Japan's exports extend double-digit declines as pandemic hits demand
Japan's exports posted a double-digit slump for a sixth straight month in August as U.S.-bound shipments shrank due to a global demand slowdown from the coronavirus pandemic, casting a shadow over a trade-led recovery from the deep recession.
The export decline highlights the immense task Yoshihide Suga, who is assured to be elected prime minister later on Wednesday, faces in driving an economic recovery.
Total exports fell by 14.8 percent year on year in August, a smaller decline than the 16.1 percent expected by economists in a Reuters poll, official data showed on Wednesday.

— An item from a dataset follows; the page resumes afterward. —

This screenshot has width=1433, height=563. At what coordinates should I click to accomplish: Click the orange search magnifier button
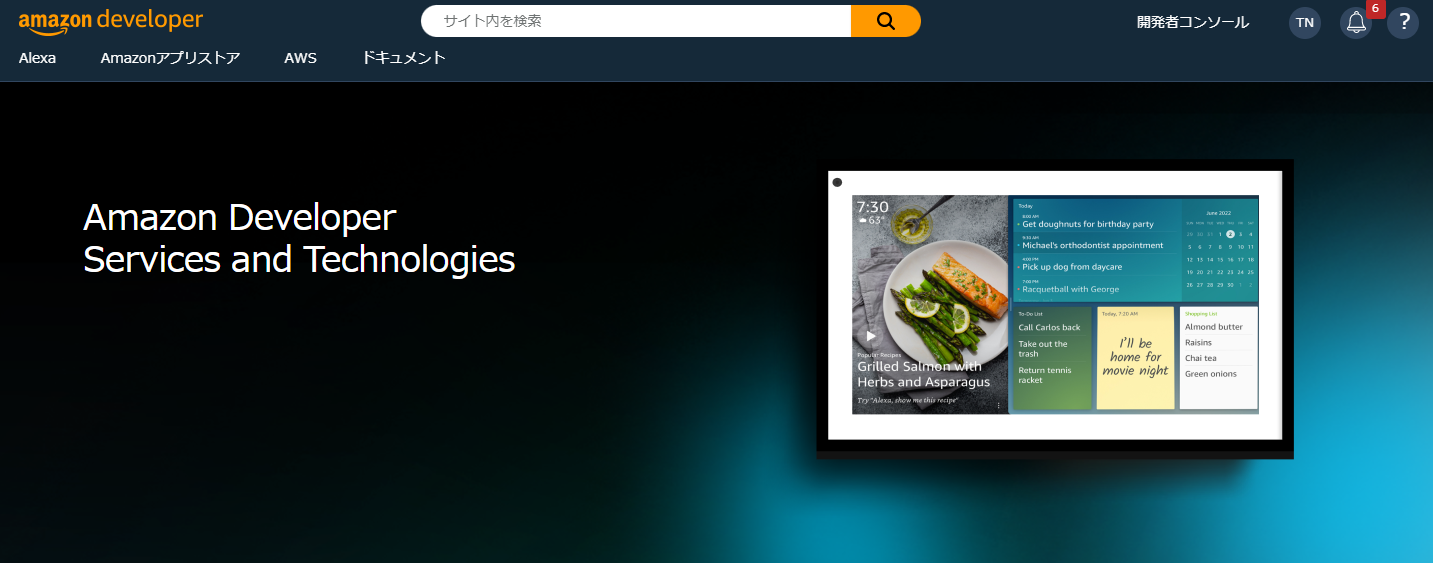885,21
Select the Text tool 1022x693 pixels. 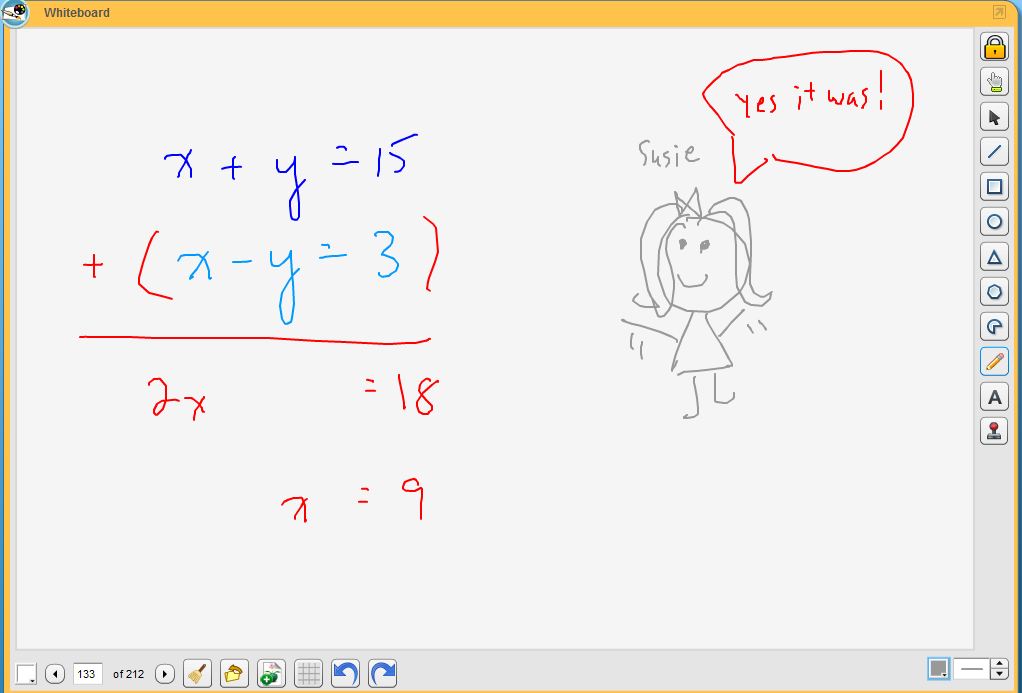(994, 397)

That meant exports fell for their 21st straight month, marking the longest run of declines since a 23-month run through July 1987. That followed a 19.2-percent drop in the previous month.
The decline in August was driven by fewer shipments of cars and mineral fuels, though the pace of contraction eased somewhat from July as economic activity showed signs of picking up.
"Strong demand for ICT technology linked to working from home resulted in exports of electric machinery only falling 5.5 percent year on year," said Tom Learmouth, Japan economist at Capital Economics.
"However, export volumes may not reach pre-virus levels until early-2022," he said in a note.
Suga, who won a ruling Liberal Democratic Party (LDP) leadership election on Monday, will face a huge challenge to get the economy back on track after it posted its worst postwar contraction in the second quarter.